Bitwise OR on strings for large strings in c#
Asked Answered
E

5

5

I have two strings(with 1's and 0's) of equal lengths(<=500) and would like to apply Logical OR on these strings.

How should i approach on this. I'm working with c#.

When i consider the obvious solution, reading each char and applying OR | on them, I have to deal with apx, 250000 strings each with 500 length. this would kill my performance.

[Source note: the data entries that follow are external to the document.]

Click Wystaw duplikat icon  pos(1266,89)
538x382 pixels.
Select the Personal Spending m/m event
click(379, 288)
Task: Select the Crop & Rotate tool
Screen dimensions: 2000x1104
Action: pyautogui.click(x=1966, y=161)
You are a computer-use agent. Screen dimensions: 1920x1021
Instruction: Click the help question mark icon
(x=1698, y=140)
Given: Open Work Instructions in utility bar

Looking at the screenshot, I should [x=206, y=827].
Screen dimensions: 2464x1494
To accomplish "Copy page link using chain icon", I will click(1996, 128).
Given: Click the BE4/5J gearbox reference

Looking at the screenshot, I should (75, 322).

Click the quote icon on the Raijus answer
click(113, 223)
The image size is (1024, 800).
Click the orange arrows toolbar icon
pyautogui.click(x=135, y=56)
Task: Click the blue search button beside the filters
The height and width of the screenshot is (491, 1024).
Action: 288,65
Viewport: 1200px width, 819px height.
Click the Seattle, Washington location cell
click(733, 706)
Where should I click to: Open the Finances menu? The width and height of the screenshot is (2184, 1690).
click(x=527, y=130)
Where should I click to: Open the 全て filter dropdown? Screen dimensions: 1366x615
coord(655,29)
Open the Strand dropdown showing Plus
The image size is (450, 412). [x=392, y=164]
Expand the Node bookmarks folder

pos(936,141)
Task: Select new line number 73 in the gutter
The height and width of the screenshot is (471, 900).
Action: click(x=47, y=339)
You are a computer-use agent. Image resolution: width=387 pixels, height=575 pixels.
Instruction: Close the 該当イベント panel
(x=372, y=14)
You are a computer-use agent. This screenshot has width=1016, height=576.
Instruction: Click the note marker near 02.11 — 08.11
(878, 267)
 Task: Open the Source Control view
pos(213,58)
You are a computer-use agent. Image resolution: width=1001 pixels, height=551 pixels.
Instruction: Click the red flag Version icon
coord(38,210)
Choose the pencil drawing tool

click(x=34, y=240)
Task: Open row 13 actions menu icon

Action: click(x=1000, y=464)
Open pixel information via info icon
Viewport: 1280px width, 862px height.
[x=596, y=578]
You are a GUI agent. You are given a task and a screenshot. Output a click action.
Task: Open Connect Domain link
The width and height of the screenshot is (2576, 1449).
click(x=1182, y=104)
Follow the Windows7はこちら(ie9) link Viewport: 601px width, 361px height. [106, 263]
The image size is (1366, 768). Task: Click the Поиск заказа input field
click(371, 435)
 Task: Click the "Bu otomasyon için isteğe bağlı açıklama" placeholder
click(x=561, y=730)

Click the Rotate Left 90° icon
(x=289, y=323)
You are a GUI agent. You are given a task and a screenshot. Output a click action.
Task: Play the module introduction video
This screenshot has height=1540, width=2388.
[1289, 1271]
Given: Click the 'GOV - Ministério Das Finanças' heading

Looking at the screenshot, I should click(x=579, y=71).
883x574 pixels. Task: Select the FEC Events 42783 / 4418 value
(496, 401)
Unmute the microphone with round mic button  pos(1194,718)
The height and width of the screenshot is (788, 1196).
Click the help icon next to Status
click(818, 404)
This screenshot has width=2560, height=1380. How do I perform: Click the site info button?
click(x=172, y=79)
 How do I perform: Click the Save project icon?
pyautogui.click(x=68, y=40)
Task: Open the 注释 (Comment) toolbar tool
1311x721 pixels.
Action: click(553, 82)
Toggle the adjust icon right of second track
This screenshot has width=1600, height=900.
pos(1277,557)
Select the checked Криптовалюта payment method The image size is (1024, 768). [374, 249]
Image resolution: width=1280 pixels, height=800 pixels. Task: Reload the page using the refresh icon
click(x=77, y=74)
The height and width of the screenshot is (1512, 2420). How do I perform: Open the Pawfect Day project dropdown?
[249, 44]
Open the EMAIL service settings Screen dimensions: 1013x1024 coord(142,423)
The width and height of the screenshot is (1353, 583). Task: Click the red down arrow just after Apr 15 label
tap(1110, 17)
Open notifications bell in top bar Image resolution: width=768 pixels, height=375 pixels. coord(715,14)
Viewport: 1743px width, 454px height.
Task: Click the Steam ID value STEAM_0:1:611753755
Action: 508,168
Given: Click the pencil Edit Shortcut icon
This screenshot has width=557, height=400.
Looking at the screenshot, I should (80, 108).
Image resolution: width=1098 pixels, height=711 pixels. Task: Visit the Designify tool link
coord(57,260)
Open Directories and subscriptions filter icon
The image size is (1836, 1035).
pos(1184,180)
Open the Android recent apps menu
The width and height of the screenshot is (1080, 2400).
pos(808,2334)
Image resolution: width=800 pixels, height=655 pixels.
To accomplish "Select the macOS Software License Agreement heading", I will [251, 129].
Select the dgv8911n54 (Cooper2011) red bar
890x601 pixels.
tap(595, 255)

Performance is my main concern.

Thanks in advance!

Eulogia answered 6/3, 2016 at 12:0 Comment(11)
What have you tried? What's wrong with the most obvious solution (read each character, OR it, and write it to a new string)?Murrumbidgee
You can use StringBuilder and loop. See my answer.Hosiery
How do you end up with strings in first place? If you're seeking performance, it would be good to consider whether you can use another data structureMarillin
@Rotem, Yes, i did the most obvious thing but my concern was performance.Eulogia
@KooKiz, i read it from a source file as string.Eulogia
@Reddy For future reference, that is the kind of info you need to put in your questions. It would save currently 3 people from wasting time on giving you an answer you already have.Murrumbidgee
@Reddy Also, if the question is about performance and you're reading ~250MB from file, that code may also be relevant. It's possible the bottleneck is not where you assume it is.Murrumbidgee
@Murrumbidgee Sure, I'll consider your suggestion.Eulogia
It might be faster to read and manipulate the files as binary. Which character set and encoding do they use? UTF-8? Do they have characters other than 0 and 1? CR LR perhaps? How do you read them now? Where does your result go? A similar file?Bueschel
@TomBlodget Yes, UTF-8 is used. Only 0 and 1 are expected. read from a text file and write to a text file.Eulogia
You have, for example, 250000 files with 500 bytes each. In an uncontrolled test, it takes over 1/2 hour just to read such files from one directory!Bueschel
H
4

This is fastest way:

string x="";
string y="";
StringBuilder sb = new StringBuilder(x.Length);
for (int i = 0; i < x.Length;i++ )
{
    sb.Append(x[i] == '1' || y[i] == '1' ? '1' : '0');
}
string result = sb.ToString();
Hosiery answered 6/3, 2016 at 12:6 Comment(15)
Thank you for the code snippet. Can i use "|" logical OR by any chance?Eulogia
@Reddy logical or || is defined for booleans not for charactersHung
@Reddy | use only for bolean and bitwise number, not for character and string.Hosiery
@Reddy then you can convert to number or bool first then apply bitwise, but it is much slower than above code.Hosiery
I’m confused. The logic in this answer does implement a logical OR on characters. You cannot use the | operator here, but assuming that those characters are either 0 or 1, the logic reflects it properly.Carcinogen
@Reddy if you have strings and you cant change that i believe this is the fastest way possibleMonomolecular
@M.kazemAkhgary Aside from this answer + parallel processing of the strings.Murrumbidgee
@M.kazemAkhgary I just change from && to ||, make it even faster.Hosiery
@Murrumbidgee I just change from && to ||, make it even faster.Hosiery
@Sakura That depends if the input contains more 0 or more 1. If both strings are all zeroes, using || would be slower.Murrumbidgee
@Sakura Also, from my tests, using a char[] is faster than using a StringBuilder in this case.Murrumbidgee
@Murrumbidgee that info suprise me! Can you give a good link about that?Hosiery
@Sakura blogs.msdn.microsoft.com/cisg/2008/09/09/…Murrumbidgee
@Murrumbidgee sorry, I mean the info: That depends if the input contains more 0 or more 1. If both strings are all zeroes, using || would be slowerHosiery
Let us continue this discussion in chat.Murrumbidgee
V
3

Since it was mentioned that speed is a big factor, it would be best to use bit-wise operations.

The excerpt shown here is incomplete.